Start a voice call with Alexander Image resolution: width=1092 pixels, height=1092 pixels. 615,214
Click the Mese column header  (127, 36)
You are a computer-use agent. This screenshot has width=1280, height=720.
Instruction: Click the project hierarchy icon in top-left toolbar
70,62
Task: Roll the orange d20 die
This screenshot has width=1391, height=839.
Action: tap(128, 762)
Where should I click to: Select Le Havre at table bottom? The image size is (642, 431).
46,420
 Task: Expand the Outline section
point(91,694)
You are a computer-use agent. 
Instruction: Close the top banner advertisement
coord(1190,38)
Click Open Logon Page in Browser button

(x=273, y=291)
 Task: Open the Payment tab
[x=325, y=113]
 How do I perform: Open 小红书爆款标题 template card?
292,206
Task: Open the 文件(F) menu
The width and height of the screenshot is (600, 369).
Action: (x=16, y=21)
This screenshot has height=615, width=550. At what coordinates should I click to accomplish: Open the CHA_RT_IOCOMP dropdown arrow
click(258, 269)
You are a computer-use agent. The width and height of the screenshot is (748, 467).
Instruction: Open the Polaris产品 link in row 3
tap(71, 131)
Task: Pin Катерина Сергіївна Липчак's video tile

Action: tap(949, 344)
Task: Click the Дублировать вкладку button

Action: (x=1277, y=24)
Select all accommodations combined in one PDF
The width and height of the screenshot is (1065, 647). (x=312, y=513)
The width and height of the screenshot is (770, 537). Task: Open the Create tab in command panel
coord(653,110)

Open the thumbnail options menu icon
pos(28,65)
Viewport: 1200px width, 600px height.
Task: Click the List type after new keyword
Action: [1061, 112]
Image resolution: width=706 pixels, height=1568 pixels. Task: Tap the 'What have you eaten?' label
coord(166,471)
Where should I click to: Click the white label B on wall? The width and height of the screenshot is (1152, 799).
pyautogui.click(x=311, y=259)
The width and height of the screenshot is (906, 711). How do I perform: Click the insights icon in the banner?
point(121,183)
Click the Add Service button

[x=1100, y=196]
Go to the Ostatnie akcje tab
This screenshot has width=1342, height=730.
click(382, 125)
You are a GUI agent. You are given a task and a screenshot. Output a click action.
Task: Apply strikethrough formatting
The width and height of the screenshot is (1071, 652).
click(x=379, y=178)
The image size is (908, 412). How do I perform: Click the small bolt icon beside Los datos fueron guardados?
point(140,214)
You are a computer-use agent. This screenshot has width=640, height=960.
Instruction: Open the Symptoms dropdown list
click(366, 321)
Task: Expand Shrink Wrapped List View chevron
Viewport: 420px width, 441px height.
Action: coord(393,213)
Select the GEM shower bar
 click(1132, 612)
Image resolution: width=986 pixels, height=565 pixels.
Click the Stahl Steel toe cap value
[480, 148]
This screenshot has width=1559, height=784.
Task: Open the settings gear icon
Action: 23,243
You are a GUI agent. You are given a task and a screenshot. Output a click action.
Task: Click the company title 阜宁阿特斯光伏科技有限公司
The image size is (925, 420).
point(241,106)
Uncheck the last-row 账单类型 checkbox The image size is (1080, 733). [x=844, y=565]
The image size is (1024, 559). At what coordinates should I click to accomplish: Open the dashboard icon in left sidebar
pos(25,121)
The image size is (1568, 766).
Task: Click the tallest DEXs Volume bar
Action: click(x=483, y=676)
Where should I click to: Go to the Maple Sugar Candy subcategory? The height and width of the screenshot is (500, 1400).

**INSTRUCTIONS TO FOLLOW:** Copy the lines from the entries above in which the word "computer" appears.

**THE COMPLETED TASK:**
You are a computer-use agent. This screenshot has width=1280, height=720.
You are a computer-use agent. 
You are a computer-use agent. The width and height of the screenshot is (748, 467).
You are a computer-use agent. This screenshot has width=640, height=960.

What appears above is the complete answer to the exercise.